Exercise directions: All lines containing the string "target" must be copied from the entries.

Records provided:
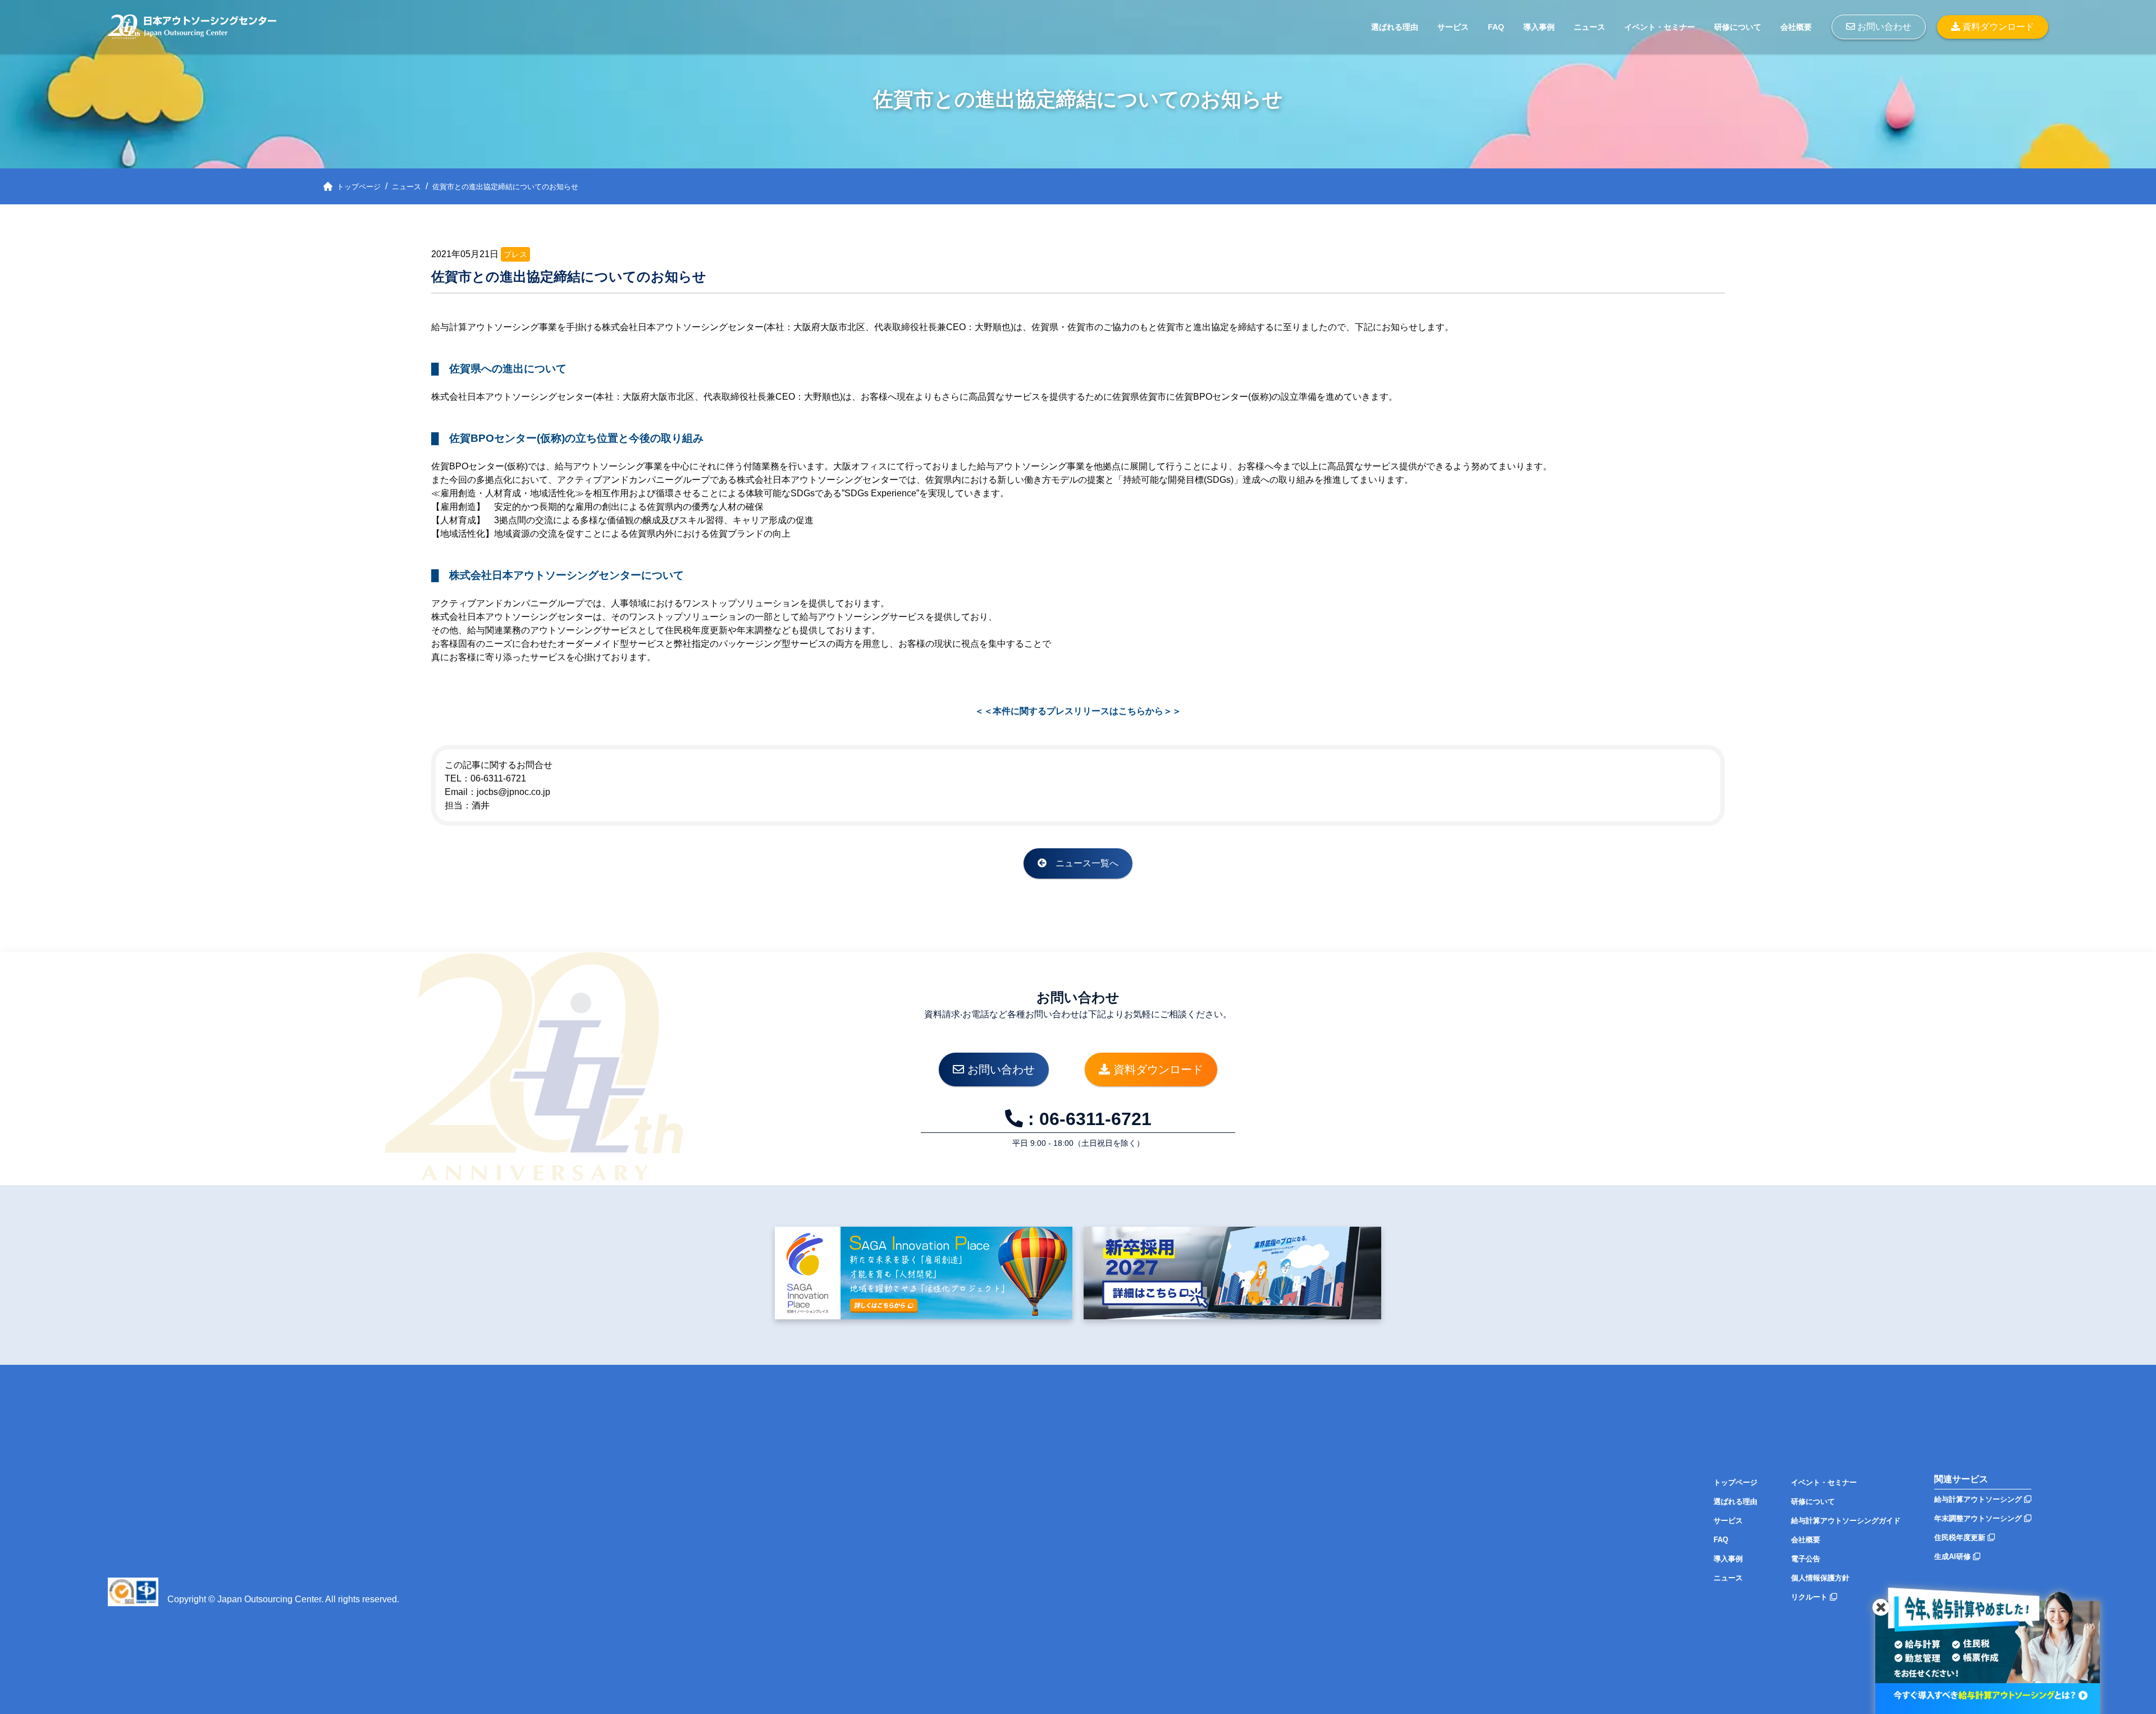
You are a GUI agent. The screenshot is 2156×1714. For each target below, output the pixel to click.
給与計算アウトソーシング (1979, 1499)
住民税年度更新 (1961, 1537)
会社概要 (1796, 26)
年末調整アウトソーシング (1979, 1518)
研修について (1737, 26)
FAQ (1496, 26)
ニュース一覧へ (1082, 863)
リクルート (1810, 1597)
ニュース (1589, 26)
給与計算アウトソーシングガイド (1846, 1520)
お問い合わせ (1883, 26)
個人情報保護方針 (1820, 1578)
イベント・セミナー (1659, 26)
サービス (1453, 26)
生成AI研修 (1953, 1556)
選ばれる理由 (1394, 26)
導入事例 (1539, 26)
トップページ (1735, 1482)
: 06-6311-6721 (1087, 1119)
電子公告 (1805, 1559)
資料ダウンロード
* * *
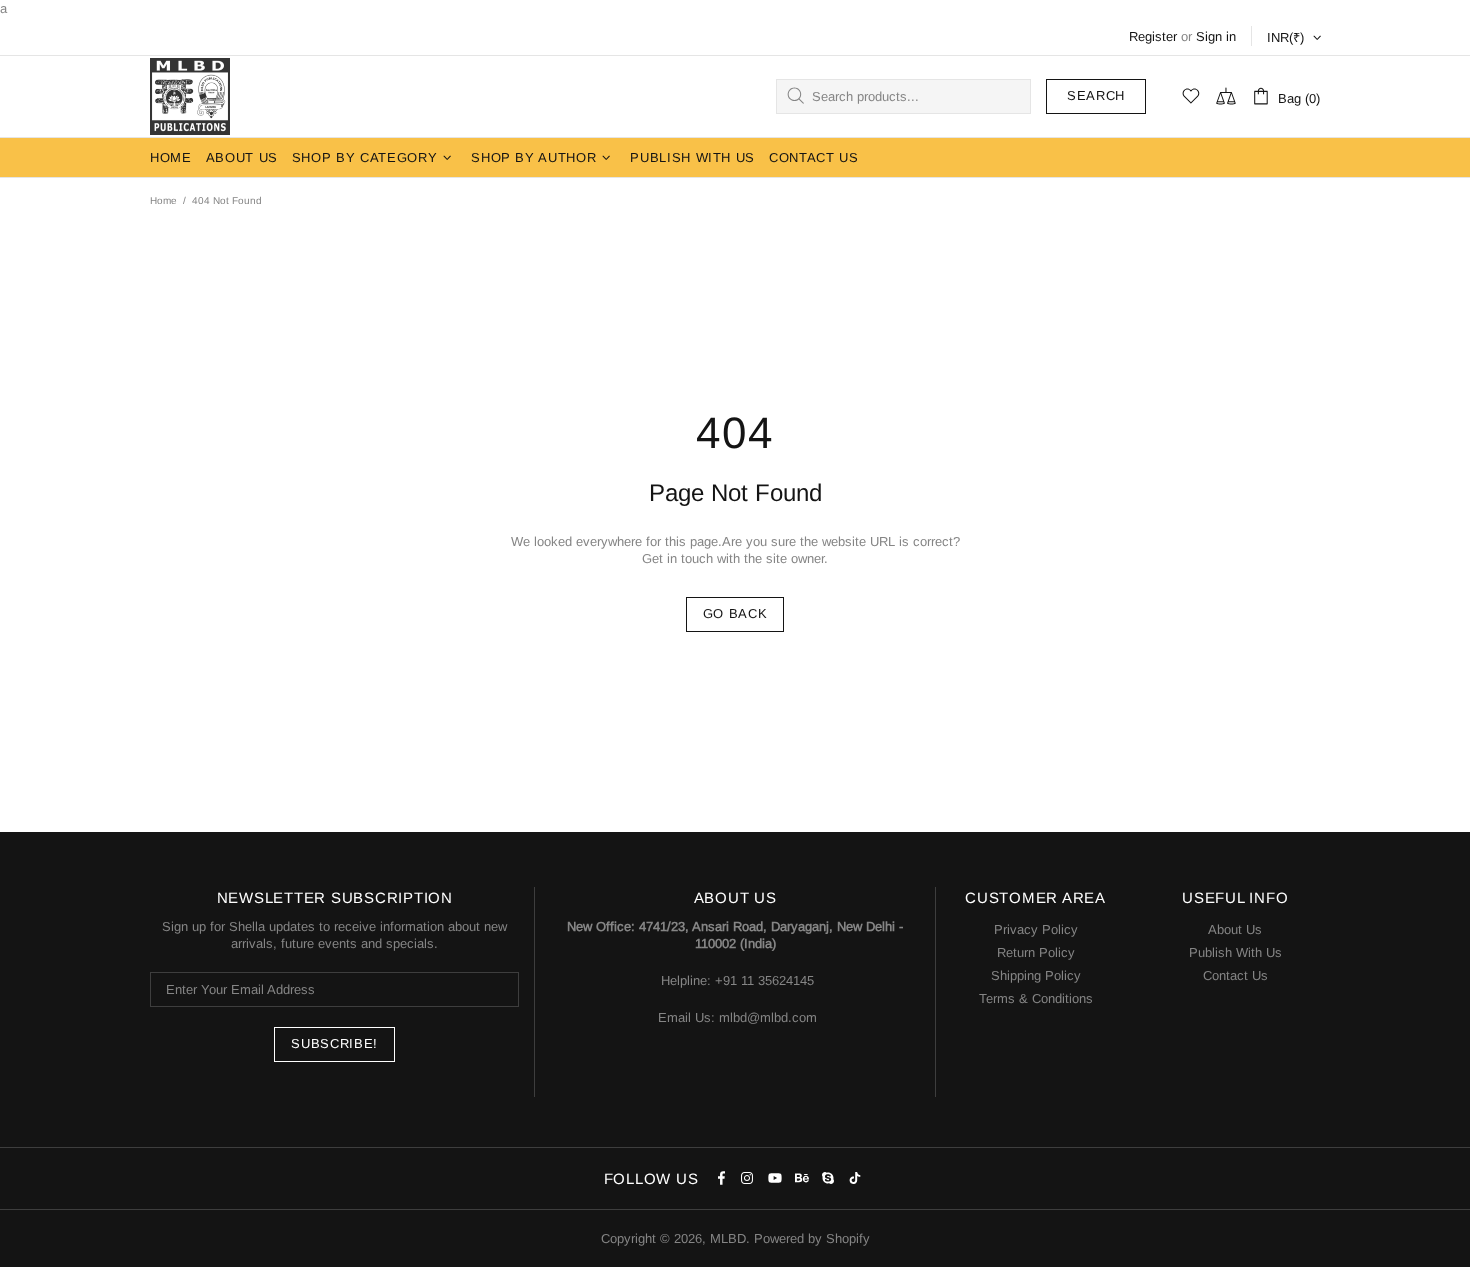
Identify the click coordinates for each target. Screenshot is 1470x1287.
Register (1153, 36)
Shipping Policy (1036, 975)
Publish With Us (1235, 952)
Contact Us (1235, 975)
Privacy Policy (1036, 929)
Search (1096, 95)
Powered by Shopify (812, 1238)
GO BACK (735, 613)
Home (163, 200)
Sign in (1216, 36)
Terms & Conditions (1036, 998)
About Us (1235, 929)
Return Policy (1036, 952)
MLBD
...
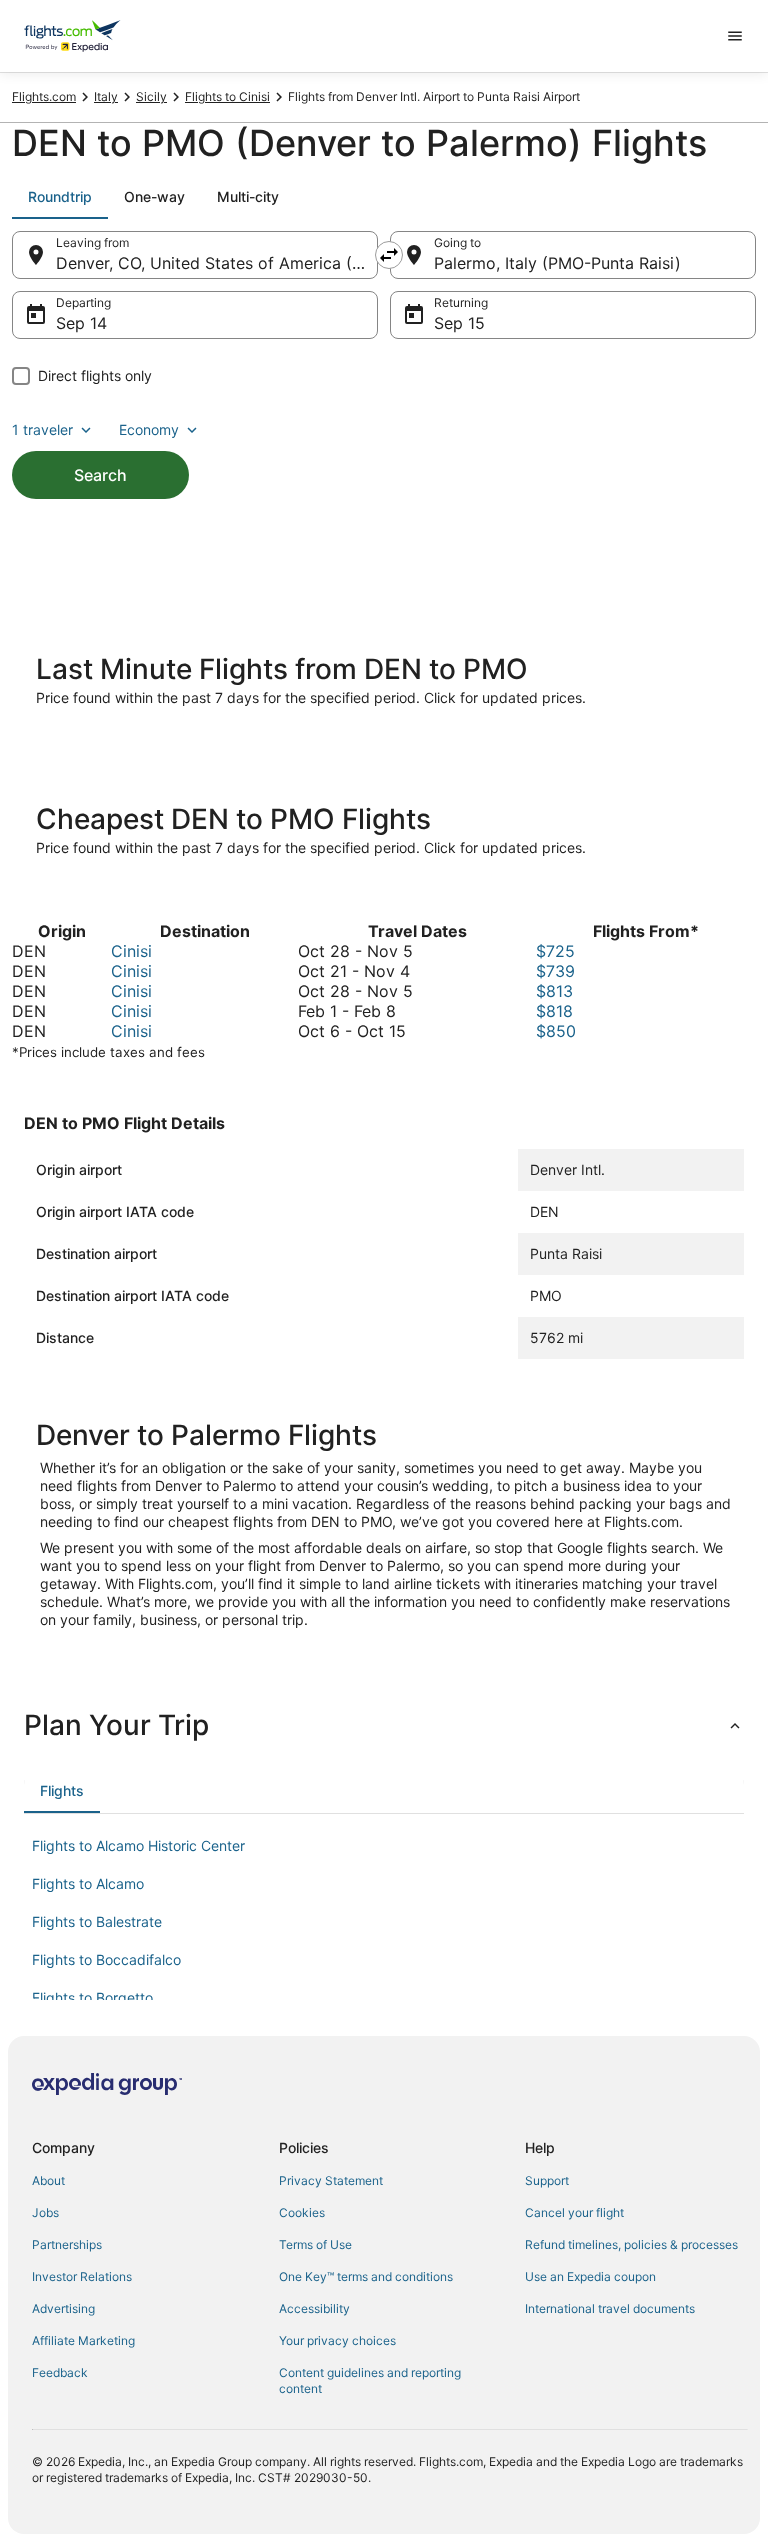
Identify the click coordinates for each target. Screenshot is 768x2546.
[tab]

Written answer:
You are a GUI agent. The screenshot is 2156×1714. For each target below, output the pixel to click.
Identify the click coordinates for each target. Screenshot is 1470x1287.
Identify the click coordinates for each target. Screenshot is 768x2546.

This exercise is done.